Magnetoviscous effect of ferrite-based magnetic fluid for EOR application

Magnetic fluid is proposed as a substitute for the application of polymer solution as a means to recover the residual oil left in the bypassed region in oil reservoirs. When subjected to magnetic field, the viscosity of magnetic fluids increases and enable flow control. In this study, the response of magnetic nanofluid with the applied magnetic field was observed as a function of shear rate. Two types of samples, namely magnetite and cobalt ferrite of 0.1 w/v of different polydispersity index, saturation magnetization and mean hydrodynamic particle size were used. The strength of the applied magnetic field was also varied to investigate the effect of magnetic field strength on the viscosity enhancement of magnetic fluid. Shear dependence response of the magnetic fluid exhibit non-Newtonian behavior when magnetic field of 20 to 40 mT was applied. Viscosity of the magnetic fluid reduced with increasing shear rates, showing shear thinning behavior. At a particular shear rate, viscosity remains constant when the strength of magnetic field increases indicating saturation in chain length even at low field.
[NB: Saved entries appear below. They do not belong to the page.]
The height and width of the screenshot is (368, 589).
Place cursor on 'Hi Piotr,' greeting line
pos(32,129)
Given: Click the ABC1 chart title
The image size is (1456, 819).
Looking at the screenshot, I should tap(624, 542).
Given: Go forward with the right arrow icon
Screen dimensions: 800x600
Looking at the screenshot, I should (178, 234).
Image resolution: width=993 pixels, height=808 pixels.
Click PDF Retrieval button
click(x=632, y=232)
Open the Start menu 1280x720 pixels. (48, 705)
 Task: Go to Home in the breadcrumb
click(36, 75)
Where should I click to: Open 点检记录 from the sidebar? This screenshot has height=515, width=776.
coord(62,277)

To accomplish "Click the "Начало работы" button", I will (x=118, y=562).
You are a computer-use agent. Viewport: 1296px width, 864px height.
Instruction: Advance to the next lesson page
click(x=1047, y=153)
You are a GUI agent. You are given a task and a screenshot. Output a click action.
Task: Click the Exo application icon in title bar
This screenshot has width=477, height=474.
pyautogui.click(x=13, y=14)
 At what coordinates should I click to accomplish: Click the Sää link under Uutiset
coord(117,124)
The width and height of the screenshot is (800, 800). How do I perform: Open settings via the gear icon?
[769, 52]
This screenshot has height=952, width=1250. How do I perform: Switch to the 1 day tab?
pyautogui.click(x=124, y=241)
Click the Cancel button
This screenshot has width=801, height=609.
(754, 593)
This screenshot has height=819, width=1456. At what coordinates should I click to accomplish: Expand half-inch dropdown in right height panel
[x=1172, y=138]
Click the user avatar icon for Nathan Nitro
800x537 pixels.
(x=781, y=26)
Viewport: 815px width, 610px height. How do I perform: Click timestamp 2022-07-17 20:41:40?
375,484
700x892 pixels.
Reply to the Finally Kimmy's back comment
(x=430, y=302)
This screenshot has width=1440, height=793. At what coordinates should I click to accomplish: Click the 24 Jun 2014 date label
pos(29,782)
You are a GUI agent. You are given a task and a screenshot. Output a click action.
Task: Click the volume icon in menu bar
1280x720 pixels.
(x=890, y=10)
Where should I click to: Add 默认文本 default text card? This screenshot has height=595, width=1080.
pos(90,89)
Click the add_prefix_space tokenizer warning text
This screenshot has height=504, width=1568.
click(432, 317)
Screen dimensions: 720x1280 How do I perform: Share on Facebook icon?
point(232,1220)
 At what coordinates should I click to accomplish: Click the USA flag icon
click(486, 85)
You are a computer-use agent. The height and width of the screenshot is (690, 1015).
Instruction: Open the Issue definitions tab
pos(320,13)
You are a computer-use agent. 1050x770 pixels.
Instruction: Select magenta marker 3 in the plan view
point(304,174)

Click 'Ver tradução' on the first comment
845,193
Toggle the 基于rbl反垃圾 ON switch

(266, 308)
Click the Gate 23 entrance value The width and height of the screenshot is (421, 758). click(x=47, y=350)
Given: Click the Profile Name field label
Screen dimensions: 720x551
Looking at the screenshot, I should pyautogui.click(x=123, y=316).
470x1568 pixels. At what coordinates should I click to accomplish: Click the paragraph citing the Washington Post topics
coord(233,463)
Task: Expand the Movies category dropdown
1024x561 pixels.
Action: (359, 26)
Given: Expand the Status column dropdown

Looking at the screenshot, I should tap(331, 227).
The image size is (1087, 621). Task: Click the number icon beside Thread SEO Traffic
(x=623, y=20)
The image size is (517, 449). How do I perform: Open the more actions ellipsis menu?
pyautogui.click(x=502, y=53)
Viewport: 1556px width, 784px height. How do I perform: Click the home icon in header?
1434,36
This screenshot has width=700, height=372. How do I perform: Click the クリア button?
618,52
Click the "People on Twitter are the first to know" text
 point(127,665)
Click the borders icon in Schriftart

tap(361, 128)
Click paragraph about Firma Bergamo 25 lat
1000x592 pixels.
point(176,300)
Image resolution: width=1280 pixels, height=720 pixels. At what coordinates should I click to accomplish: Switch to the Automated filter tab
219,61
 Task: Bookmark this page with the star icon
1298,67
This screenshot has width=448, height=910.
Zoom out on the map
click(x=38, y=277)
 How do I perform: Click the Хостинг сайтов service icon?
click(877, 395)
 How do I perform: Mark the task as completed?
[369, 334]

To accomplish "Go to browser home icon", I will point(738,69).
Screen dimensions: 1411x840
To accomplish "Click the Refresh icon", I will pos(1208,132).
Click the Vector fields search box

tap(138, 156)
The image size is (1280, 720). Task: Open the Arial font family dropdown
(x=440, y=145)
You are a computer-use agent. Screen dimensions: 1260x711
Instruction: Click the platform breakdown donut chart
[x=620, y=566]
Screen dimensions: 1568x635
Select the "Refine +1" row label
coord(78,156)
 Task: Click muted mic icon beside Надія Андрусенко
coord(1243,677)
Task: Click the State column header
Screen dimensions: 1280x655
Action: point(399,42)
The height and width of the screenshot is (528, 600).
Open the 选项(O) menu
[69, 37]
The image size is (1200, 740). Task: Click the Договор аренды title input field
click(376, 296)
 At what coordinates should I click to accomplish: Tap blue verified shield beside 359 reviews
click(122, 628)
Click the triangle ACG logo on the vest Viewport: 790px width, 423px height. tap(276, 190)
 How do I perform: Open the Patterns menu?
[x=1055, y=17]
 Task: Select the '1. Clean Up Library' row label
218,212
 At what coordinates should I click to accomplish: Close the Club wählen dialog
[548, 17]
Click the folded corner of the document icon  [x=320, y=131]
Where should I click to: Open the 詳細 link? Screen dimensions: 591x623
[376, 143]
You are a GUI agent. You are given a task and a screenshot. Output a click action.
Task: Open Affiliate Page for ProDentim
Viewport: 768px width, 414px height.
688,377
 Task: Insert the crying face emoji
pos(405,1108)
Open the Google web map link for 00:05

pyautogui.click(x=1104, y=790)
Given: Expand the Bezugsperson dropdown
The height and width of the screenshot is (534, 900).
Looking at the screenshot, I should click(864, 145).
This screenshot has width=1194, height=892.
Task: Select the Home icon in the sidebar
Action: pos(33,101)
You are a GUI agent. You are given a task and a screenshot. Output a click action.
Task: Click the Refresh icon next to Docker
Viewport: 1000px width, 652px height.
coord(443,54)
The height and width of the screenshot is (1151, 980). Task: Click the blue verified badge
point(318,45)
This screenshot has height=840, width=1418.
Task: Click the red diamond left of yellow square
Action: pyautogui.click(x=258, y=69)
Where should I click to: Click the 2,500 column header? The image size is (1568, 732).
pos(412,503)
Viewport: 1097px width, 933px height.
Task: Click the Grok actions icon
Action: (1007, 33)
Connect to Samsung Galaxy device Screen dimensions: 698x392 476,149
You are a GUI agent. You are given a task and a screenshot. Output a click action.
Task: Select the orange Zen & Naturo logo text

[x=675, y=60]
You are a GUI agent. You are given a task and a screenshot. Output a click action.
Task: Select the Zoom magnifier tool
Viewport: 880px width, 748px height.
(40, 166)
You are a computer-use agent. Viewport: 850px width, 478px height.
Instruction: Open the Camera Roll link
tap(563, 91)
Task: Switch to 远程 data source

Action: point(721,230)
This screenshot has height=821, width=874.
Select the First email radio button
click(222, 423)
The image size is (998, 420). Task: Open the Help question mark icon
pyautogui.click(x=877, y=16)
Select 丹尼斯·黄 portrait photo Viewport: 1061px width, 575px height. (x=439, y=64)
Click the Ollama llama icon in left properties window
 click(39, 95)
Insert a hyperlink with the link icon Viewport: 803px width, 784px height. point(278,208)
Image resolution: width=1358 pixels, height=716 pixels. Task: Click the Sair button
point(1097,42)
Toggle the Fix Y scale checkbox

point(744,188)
Magnetoviscous effect (MVE) is calculated as an indicator for a viscosity gain magnitude when magnetic field is applied. Cobalt ferrite sample shows larger MVE compared to magnetite that may be attributed to the higher polydispersity index. In conclusion, particle size distribution is the most dominant factor affecting MVE of the dilute magnetic fluid when magnetic field is applied. © 2016 Author(s).